Union leader Alan Gordon, who represents singers, dancers and stage managers, said he is pushing for more transparency as the Met for the first time in decades seeks to cut labor costs. The Met is seeking to cut pay for members of the three biggest unions by more than 16%. Union leaders are preparing for a potential lockout.
"This is supported by public money," Mr. Gordon said. "If the Met's going to go dark, people should know what's going on."
The Met, faced with declining ticket sales, an insufficient endowment and growing expenses, is hoping for a financial reset. Its operating budget grew to $327 million last year from $209 million in 2006, when general manager Peter Gelb took the helm.
In a memo to company members on Saturday, Mr. Gelb said the Met's board has agreed to rebuild the opera's depleted endowment on the condition that he achieve labor-cost savings.
"With a new business model in place, adjusted to today's reality of a smaller audience for opera, we will be able to guarantee the jobs, health care, and pensions of our hard working and talented employees," he wrote. "Without this change, the Met will not be able to survive."
The Met's three largest unions are seeking an oversight role to rein in what they see as wasteful spending by Mr. Gelb — not on labor, but on the scale and number of new productions.
The Met has 16 labor unions, all with contracts expiring in July. Labor accounts for two-thirds of the company's operating budget.

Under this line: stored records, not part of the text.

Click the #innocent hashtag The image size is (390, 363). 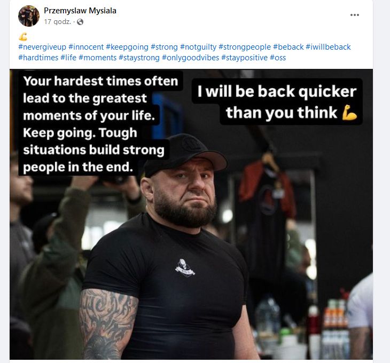point(86,47)
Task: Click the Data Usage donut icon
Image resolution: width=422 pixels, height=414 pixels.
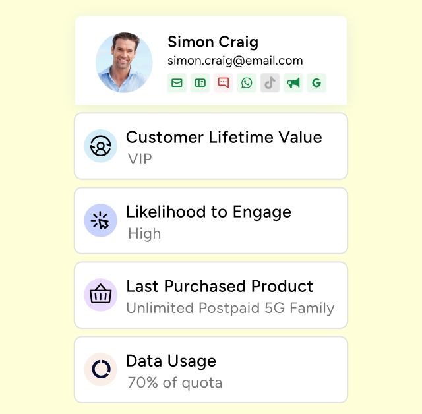Action: click(100, 369)
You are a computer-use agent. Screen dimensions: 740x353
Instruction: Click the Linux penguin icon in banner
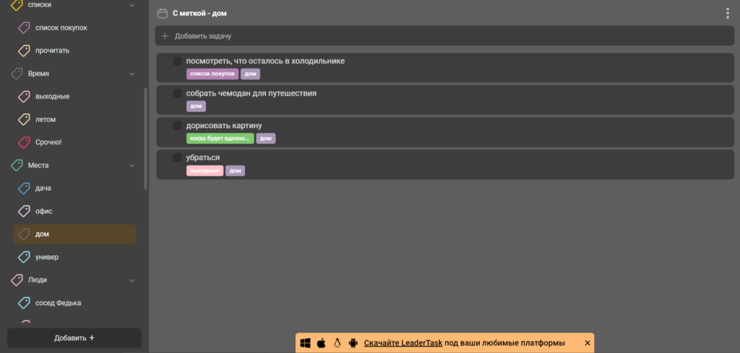[337, 343]
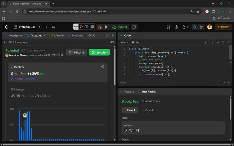Select Case 2 test case
Viewport: 234px width, 146px height.
pos(148,110)
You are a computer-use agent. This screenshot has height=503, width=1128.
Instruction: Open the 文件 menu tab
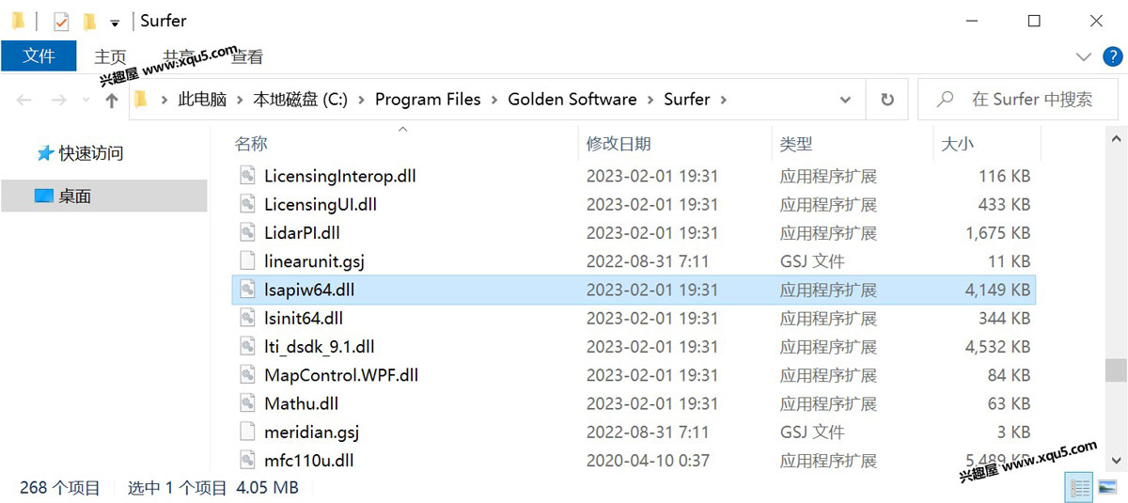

The Met is one of the world's premier opera companies. Its 80 full-time chorus members, whose workdays sometimes stretch from 10 a.m. until midnight, earn $200,000 a year on average, according to the Met. Those earnings include revenue-sharing for high-definition broadcasts, Mr. Gordon said.
In contrast to the two other major unions, the American Guild of Musical Artists has adopted a publicly antagonistic approach. Mr. Gordon has written, and shared with reporters, fiery emails to Mr. Gelb.
"He's hurting people," Mr. Gordon said of Mr. Gelb. "There's no reason to be nice about it."